◆ What to do
**1.** In the teen sexting article, how many students in Greenbrier, Tennessee, were charged with sexual exploitation of a minor?
**2.** Reproduce the passage of the teen sexting article starting at "The southern Colorado" and ending at "coercion was involved.".

◆ Study text
Old laws collide with digital reality in teen sexting cases

Some say laws intended to protect youth from sexual predators put schools in a bind

By P. Solomon Banda and Colleen Slevin
Associated Press

CANON CITY, Colo. (AP) - When school officials in the rural Colorado community of Canon City learned local high-schoolers were collecting naked photos of one another, they had no choice but to notify the police and hand over hundreds of intimate images to law enforcement.

That's because, they say, Colorado law classifies any explicit photos of minors as child pornography and requires educators to notify police the moment they learn of it. And now that police and prosecutors are trying to determine if any crime was committed, school officials say they can't even offer counseling to students, because they would have to report those otherwise confidential conversations.

This kind of bind is increasingly common across the country as laws from the pre-smartphone era collide with the digitally saturated reality of today's high schools.

Last year in Fayetteville, North Carolina, two dating teens who exchanged nude selfies at the age of 16 were charged as adults with a felony - sexual exploitation of a minor. Those charges were later reduced to misdemeanors following a public uproar.

This week, two 14-year-old boys on New York's Long Island were charged after one of them was accused of recording the other having sex with a girl. That video got as many as 20 students suspended from another school - although not criminally charged - for either watching it or sending it to friends. Police escorted one sophomore off campus when he protested being suspended merely for receiving the video.

And last week, 16 students in Greenbrier, Tennessee, were charged with sexual exploitation of a minor after exchanging explicit photos on their cellphones.

Canon City School superintendent George Welsh said laws intended to protect youth from sexual predators have put the school in a Catch-22.

"You see the mess we're in, you know? So we have to watch out for the mental health needs of our children, yet we've kind of got a structure whereby they would be nuts to come and talk to us about it," Welsh said.

The southern Colorado community is home to several state and federal prisons, and many of the students at the high school are sons and daughters of prison guards. Last week, the high school forfeited the final game of the football season, saying too many on the team had violated ethical standards for athletes. The news sent shockwaves through the city of 16,000 and drew national attention to the investigation.

Students hid at least some of the photos using an app that looks like a calculator, and punched a series of numbers to reveal them. Prosecutors say their intent is not to file criminal charges against all the students, but rather to look for any adults or if coercion was involved.

◆ Source data
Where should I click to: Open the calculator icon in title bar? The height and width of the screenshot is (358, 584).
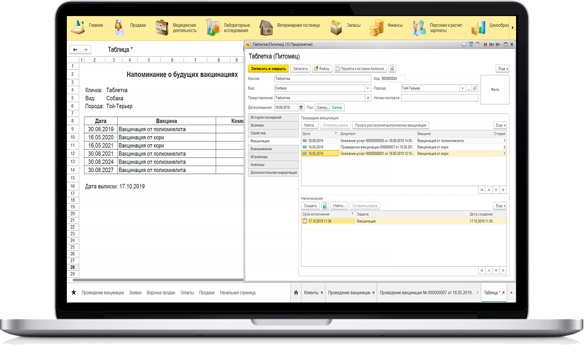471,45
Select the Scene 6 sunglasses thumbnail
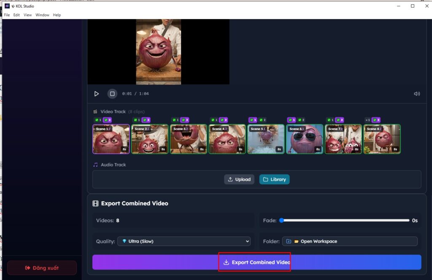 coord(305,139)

---

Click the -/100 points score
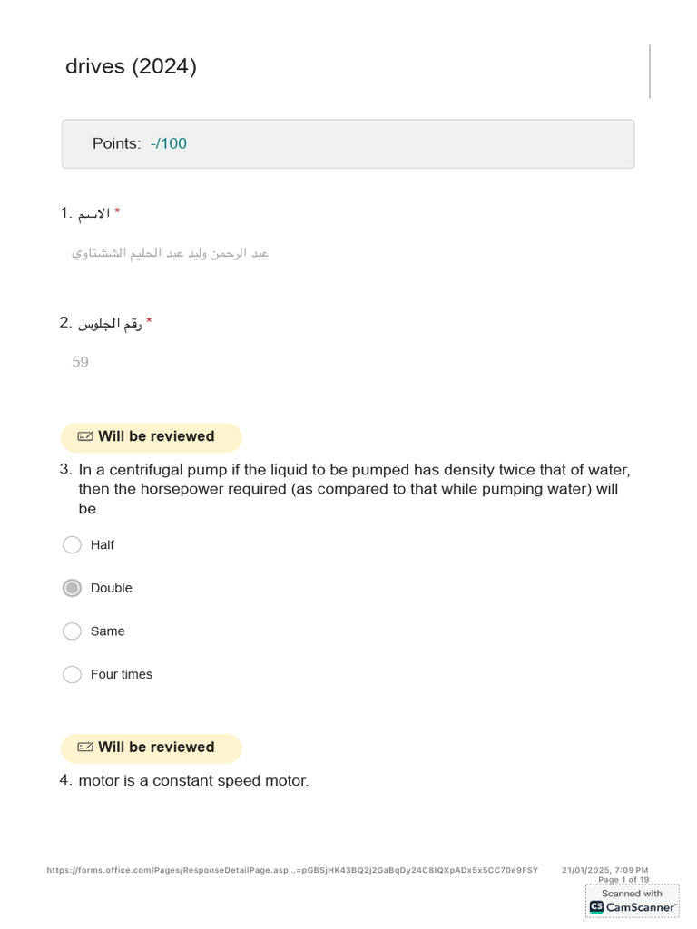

◆ Task solutions
**1.** Sixteen students were charged.

**2.**
The southern Colorado community is home to several state and federal prisons, and many of the students at the high school are sons and daughters of prison guards. Last week, the high school forfeited the final game of the football season, saying too many on the team had violated ethical standards for athletes. The news sent shockwaves through the city of 16,000 and drew national attention to the investigation.

Students hid at least some of the photos using an app that looks like a calculator, and punched a series of numbers to reveal them. Prosecutors say their intent is not to file criminal charges against all the students, but rather to look for any adults or if coercion was involved.